While CoQ10 can be absorbed naturally by eating, lots of people take it in tablet or liquid form as a food supplement. The problem here is that, as with most food supplements, it is hard to find unbiased information while using the internet. You should be aware of the fact that most online magazines and websites are either owned or supported (in the form of advertising) by companies who produce these food supplements. The FDA has not approved CoQ10 to treat diseases and potential risks and/or advantages are not researched. Ergo, there are also no regulated standards of manufacturing this compound.
Practically every cell in our body can synthesize CoQ10. This is a very complex process and I’m not going to try to explain how it works, for being too technical. What we should remember is that it produces energy and helps to protect the body from free radical damage
(= helps our immune system to fight against certain infections and types of cancer).
We can get CoQ10 out of the consumption of animal products such as beef, pork and chicken. An even better source for it is organ meat, such as heart and liver (but then, I wouldn’t advise to eat this, as they may carry diseases). In vegetables, you find significant amounts of CoQ10 in broccoli and spinach. Also unrefined vegetable oil (soybean and palm oil) are good sources.
When you want to use CoQ10 as a food supplement, you can consult your doctor or pharmacist. You can better not use this supplement if you have an allergy for plants, have diabetes or a blood disorder. Also don’t use it when you are pregnant or want to get it, as nobody knows if the supplement won’t harm the baby.
Always follow what is written on the label, or as is prescribed by your doctor or pharmacist. If you use CoQ10 in liquid form, carefully measure the dosage, and don’t take more than is recommended. Again, nobody can tell what would happen if you do. It is not recommended to give CoQ10 to a child without a doctor’s advise.

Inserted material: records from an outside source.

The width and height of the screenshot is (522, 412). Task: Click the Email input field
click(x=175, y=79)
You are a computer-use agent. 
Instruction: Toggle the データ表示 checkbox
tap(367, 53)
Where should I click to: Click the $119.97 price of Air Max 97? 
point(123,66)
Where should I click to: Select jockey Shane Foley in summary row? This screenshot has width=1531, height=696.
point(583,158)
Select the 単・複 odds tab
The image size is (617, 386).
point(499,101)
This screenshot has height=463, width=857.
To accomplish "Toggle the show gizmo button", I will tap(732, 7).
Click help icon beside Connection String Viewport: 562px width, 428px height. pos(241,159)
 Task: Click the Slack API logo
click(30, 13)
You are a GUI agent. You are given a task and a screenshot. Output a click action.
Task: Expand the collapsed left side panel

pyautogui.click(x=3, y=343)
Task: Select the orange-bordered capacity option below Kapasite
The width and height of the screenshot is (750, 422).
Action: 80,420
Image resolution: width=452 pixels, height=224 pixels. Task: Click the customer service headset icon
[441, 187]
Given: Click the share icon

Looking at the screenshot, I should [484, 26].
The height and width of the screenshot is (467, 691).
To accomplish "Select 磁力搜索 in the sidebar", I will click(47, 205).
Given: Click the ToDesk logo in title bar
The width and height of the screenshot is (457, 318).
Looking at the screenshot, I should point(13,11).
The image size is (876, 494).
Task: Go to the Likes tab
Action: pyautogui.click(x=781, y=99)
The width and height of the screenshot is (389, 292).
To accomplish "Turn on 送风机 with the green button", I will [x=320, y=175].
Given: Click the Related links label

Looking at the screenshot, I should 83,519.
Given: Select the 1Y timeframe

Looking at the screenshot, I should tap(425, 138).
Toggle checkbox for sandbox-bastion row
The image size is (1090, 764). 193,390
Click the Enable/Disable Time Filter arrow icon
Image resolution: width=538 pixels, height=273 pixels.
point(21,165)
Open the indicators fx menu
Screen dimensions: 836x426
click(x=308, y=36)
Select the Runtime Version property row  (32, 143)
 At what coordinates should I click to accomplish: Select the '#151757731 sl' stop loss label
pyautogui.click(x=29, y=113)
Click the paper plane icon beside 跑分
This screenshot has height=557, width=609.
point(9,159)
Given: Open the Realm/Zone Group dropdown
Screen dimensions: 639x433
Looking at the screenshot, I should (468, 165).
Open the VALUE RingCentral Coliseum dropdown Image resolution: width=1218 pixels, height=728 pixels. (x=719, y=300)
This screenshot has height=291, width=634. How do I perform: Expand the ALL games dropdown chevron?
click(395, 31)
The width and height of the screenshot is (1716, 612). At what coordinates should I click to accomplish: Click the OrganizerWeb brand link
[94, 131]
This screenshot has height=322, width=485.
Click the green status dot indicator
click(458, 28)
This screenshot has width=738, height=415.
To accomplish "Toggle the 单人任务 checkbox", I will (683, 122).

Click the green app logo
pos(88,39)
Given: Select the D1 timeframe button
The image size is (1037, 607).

Some of the shown side effects of taking CoQ10 are difficulty in breathing, a feeling of the throat being closed, a swelling of the lips, tongue or face.
It is also known that certain other drugs can interact with the CoQ10. Again, it is advisable to notify your doctor that you are taking, for instance:
- a beta blocker blood pressure medication
- a blood thinner
- cholesterol lowering agents
- a medication for diabetes
Do remember that the absence of an official FDA warning for CoQ10 does not mean that the drug or drug combination is safe, effective or appropriate for any given patient!